The Clippers are now 6-8. This was the beginning of a potentially revealing stretch of five games in seven nights, with another game coming Saturday against the Dallas Mavericks.
New Orleans scored on 11 of its first 13 possessions. It wasn’t much better offensively for the Clippers to start.
“I thought we had a nasty flow all night, thought their pressure bothered us, speeded us up and made us slow at the same time if you understand what I’m saying,” coach Tyronn Lue said. “And it just kind of took us out of everything we wanted to do.
“So we never really got to our second-side, third-side actions because by the time we initiated it was just the clock was already gone down. So I take responsibility for that as far as just offensively, we’ve got to be better in that regard.”
George scored 34 points, Leonard and Powell had 20 apiece and Ivica Zubac had 11 points but also four turnovers. James Harden finished with 10 assists, five rebounds and four steals but turned the ball over three times and made two of his eight shots. Other than Powell, the Clippers’ bench scored only six points, with Russell Westbrook making one of his eight shots in a season-low 14 minutes.

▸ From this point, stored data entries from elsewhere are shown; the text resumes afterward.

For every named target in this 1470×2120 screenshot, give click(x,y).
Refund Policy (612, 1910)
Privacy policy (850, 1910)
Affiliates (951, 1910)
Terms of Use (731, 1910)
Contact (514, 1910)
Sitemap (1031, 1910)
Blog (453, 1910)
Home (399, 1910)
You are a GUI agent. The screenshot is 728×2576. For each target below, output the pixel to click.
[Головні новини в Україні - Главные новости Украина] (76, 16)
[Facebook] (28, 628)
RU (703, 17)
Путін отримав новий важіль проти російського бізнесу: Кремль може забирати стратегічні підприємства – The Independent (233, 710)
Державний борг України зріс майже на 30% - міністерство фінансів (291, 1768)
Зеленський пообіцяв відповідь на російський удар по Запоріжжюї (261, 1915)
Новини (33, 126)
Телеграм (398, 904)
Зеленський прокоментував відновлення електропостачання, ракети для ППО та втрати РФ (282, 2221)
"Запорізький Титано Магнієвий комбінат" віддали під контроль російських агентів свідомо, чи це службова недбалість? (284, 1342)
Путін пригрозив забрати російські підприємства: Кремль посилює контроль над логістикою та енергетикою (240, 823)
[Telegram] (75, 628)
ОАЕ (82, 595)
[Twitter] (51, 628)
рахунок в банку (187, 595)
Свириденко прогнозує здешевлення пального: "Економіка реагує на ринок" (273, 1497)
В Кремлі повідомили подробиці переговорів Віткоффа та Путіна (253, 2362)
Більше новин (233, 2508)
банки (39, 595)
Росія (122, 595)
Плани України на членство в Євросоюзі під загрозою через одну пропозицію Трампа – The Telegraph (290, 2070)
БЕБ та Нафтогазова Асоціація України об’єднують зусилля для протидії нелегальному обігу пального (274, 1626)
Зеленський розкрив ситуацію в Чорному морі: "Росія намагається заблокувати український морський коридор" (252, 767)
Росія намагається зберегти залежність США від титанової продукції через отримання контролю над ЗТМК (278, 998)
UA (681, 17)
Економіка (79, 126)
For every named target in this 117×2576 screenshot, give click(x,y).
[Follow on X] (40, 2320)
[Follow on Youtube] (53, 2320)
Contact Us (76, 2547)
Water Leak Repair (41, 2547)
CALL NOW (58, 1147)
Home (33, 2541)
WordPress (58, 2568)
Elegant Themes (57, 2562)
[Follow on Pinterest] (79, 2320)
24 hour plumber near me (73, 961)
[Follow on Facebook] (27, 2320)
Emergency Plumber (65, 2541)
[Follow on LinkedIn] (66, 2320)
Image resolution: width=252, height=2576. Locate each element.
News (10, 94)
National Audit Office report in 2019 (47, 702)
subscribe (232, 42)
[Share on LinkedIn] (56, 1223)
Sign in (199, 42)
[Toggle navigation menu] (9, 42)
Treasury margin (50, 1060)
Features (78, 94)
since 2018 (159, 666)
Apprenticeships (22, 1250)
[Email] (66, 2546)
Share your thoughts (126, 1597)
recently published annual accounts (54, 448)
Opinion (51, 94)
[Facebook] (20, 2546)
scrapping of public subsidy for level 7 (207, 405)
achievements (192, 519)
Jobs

Outside of Powell, the Clippers’ bench scored only six points, with Russell Westbrook making one of his eight shots in 14 minutes, his fewest since January. Lue reiterated that Westbrook was going through an “adjustment period for him” coming off the bench for a fourth consecutive game. He said he was confident in his rotations that pair Westbrook with George.
“They played well together over the years, so it’s going to come, like I said, it’s going to take a little time,” Lue said.
George, who has already been fined this season for criticizing officiating, was again frustrated after earning three free-throw attempts.
“It’s frustrating for a guy who constantly gets hit, whether it’s jump shots, attacking a basket,” George said. “I mean it is just frustrating. It’s deeper than what honestly I can answer to be honest because if I answer it, I get fined for it. And it continues. It’s a continuous thing that happens. So honestly, quite frankly, I don’t know honestly what else to do. You try to be aggressive to go make plays and I guess you got to be perfect.”
It was the Clippers’ final in-season tournament group-play game, and their scenarios involved either winning their group and advancing or not advancing at all — the Western Conference’s wild-card bid was already out of reach. Winning the group required meeting four conditions that involved plenty of help from opponents such as the Houston Rockets — but it all hinged on the very first condition, which was to win, and do so by at least 20 points.
That appeared highly unlikely within the game’s first 10 minutes. By then, the Clippers already trailed 33-12, and had scored fewer points combined than the Pelicans’ Ingram (16).
Powell, after sitting out the second half of Wednesday’s win in San Antonio because of groin tightness, kept the possibility of a comeback alive by scoring 11 points in less than four minutes to close the first quarter and begin the second; he finished with 15 points in the first half.
What Powell started, George and Leonard sustained, the duo combining for 18 of the Clippers’ 32 points in the second quarter as the Clippers pulled to within 56-55 at halftime. In all, over the last 14 minutes of the first half, the Clippers outscored New Orleans 43-23 — a rally all the more notable because Westbrook and Harden, so often consistent sources of offense, had combined for four points before halftime.
When the second half opened, P.J. Tucker replaced Terance Mann in the starting lineup because of his ability to guard much larger players — in this case Williamson.
Though coach Tyronn Lue has said he wanted to avoid lineups without a center whenever possible, he has turned to them in a jam — and the Clippers found themselves in one during the fourth quarter when their surge stalled. With six minutes to play and the Clippers down 10, Zubac went to the bench and Mann returned in a five-wing lineup. It helped them pull to within four points with 35 seconds to play.
By that point, they didn’t have another comeback in them.